The presence of the relatively complex comb jelly at the base of the tree of life suggests that the first animal was probably more complex than previously believed, says Dunn.
While cautioning that additional studies should be conducted to corroborate his team’s findings, Dunn says that the comb jelly could only have achieved its apparent seniority over the simpler sponge via one of two new evolutionary scenarios: 1) the comb jelly evolved its complexity independently of other animals, after it branched off onto its own evolutionary path; or 2) the sponge evolved its simple form from more complex creatures – a possibility that underscores the fact that “evolution is not necessarily just a march towards increased complexity,” says Dunn. “This scenario would provide a particularly dramatic example of that principle.”
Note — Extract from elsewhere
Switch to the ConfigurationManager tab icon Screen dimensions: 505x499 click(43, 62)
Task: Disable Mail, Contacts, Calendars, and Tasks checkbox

How long ago did the earliest comb jelly diverge? “Unfortunately, we don’t have fossils of the oldest comb jelly,” laments Dunn. “Therefore, there is no way to date the earliest jelly and determine when it diverged.”
After diverging from other species, the comb jelly probably continued to evolve, says Patrick Herendeen, an NSF program director. Therefore, today’s comb jelly – a common creature – probably looks very different to the earliest comb jelly.
Moreover, the tentacled, squishy but bell-less comb jelly developed along a different evolutionary path than did the classically bell-shaped jellyfish, says Herendeen. Such divergences mean that “the jellyfish type of body form has independently evolved several times,” says Herendeen.
While reversing the evolutionary order of the sponge and comb jelly, Dunn’s study also resolved some long-standing questions about other species. Among these was whether millipedes and centipedes are more closely related to spiders than to insects. The answer: spiders.
But despite these and other important evolutionary insights provided by Dunn’s team, the tree of life remains a work in progress. “Scientists currently estimate that there are a total of about 10 million species of organisms on earth,” says Dunn. “But so far, only about 1.8 million species – most of which are animals – have been described by science. Very few of these species have, so far, been positioned in the tree of life.”
But at least some of the tree of life’s remaining gaps will likely be filled through the use of high-powered analytic approaches pioneered in Dunn’s study – which involved using more than 100 computers to analyse more data than incorporated into any previous comparable evolutionary study.
Dunn explains one of the advantages of his team’s approach: “Even though we looked at fewer than 100 species, they were sampled in such a way that they inform the relationships of major groups of animals relative to each other. Therefore, this study, and others like it, will have implications for the placement of far more species than just those that are sampled.”
But no matter how many high-tech analytic tools scientists use to analyse the genetics of organisms, they must still conquer “the exact same challenges that naturalists faced 200 years ago,” concludes Dunn. “We still don’t even know enough about many species to have a good idea where to look for them.”